Gapura Hastarengga Kotagede (bagian
dalam-gapura II)
Kota Gede merupakan tempat pertama kali kota Kerajaan Mataram Islam berdiri. Hanya saja keraton sebagai tempat tinggal raja di Kota Gede ini sekarang dapat dikatakan sudah tidak berbekas, kecuali toponim Daton (Kedaton) atau Dalem yang menunjukkan bahwa tempat tersebut pernah digunakan sebagai tempat berdirinya kedaton 'keraton' atau dalem 'rumah/istana kediaman raja'. Peninggalan-peninggalan yang masih tersisa di antaranya Masjid Agung, Kompleks Makam, Kompleks Makam Hasta Rengga, Sendang Seliran, Pasar Kota Gede (Pasar Legi), Benteng Cepuri, Batu Gatheng, Batu Gilang, Benteng Bokong Semar, dan tempayan batu (Batu Gentong) serta toponim-toponim. Kota Gede terletak kira-kira 6 kilometer arah tenggara pusat kota Yogyakarta.
Menurut De Haen, seorang Belanda yang pernah berkunjung ke Mataram Kota Gede pada tanggal 30 Juni 1623 Mataram Kota Gede merupakan kota yang luas dan penduduknya banyak. Di samping itu, kerajaan ini memiliki jaringan jalan yang indah, lebar dan berbagai pasar serta lumbung padi. Tinggi tembok kota sekitar 24-30 kaki, lebar 4 kaki, dan di luarnya mengalir parit (jagang).

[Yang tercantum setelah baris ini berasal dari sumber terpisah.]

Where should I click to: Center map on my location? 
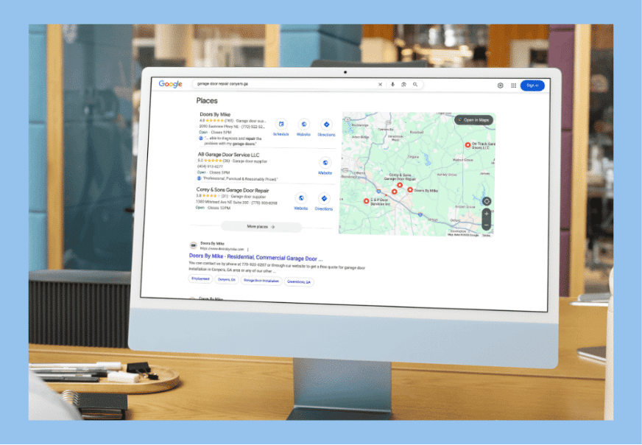(x=486, y=201)
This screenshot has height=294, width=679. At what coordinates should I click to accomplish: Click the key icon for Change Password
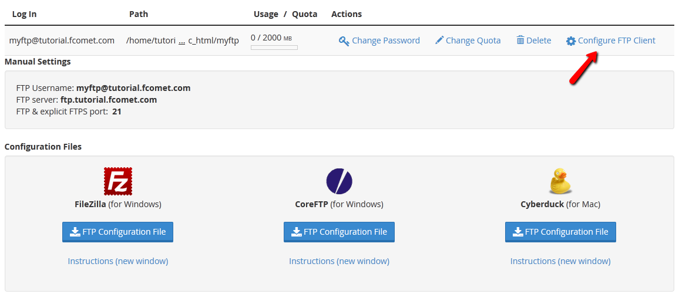[344, 41]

Pada masanya Kota Gede diduga juga dilengkapi dengan taman mengingat ada nama abdi dalem yang bernama Juru Taman. Panembahan Seda Krapyak pun diceritakan pernah membangun taman di Danalaya. Danalaya ini terletak di sebelah selatan kota Kota Gede. Pada masa pemerintahan Panembahan Seda Krapyak ini pula dibangun Prabayeksa dan lumbung padi di Gading. Di samping itu, beliau juga memerintahkan untuk membuat krapyak (tempat perburuan binatang) di Beringan. Pada tempat itu pula beliau kelak menderita sakit dan wafat. Oleh karenanya beliau mendapat gelar anumerta Panembahan Seda Krapyak (nama mudanya Pangeran Jolang).
Keraton Kota Gede juga dilengkapi dengan Masjid, Pasar, Benteng, Alun-alun, Jagang (parit keliling benteng), Jaringan Jalan, Taman, Krapyak, Pintu Gerbang Pabean, dan Pemakaman.
Tanggal Berdirinya Mataram
Tidak ada angka tahun yang pasti yang dapat menandai tanggal berdirinya Keraton Mataram. Menurut cerita tutur Keraton Mataram didirikan pada tahun 1577. Menurut De Graaf yang mengambil sumber berita dari Babad Tanah Djawi, Keraton Plered jatuh tepat satu abad setelah Keraton Mataram berdiri. Sedangkan Keraton Plered itu sendiri jatuh pada tangal 29 Juni 1677. Dari perhitungan tersebut disimpulkan bahwa Keraton Mataram didirikan pada tahun 1578.
Masjid Agung Kota Gede
Bangunan masjid ini terletak di sebelah barat alun-alun di dalam satu kompleks halaman. Masjid ini dibangun pada masa pemerintahan Panembahan Senapati (1583-1601). Untuk masuk ke kompleks masjid ada gerbang padureksa di sisi timur, selatan, dan utara. Semua pintu gerbang tersebut dilengkapi dengan daun pintu yang terbuat dari bahan kayu. Secara administratif Masjid Agung Kotagede berada di wilayah Desa Jagalan, Kecamatan Banguntapan, Kabupaten Bantul, DIY. Pada masanya masjid ini berfungsi sebagai masjid negara Mataram.

Masjid Agung Kotagede
Pasar Kota Gede
Pasar Legi yang sekarang masih berdiri dan hidup dengan segala dinamikanya, diduga kuat dulunya merupakan pasar kota kerajaan Mataram Kotagede. Seperti lazimnya pasar-pasar kerajaan Jawa Islam, berdiri di sebelah utara toponim Alun-alun. Aktivitas pasar yang paling ramai jatuh pada hari pasaran Jawa yang jatuh pada hari Legi. Oleh karena itu pula Pasar Kota Gede sering dikenal juga dengan nama Pasar Legi.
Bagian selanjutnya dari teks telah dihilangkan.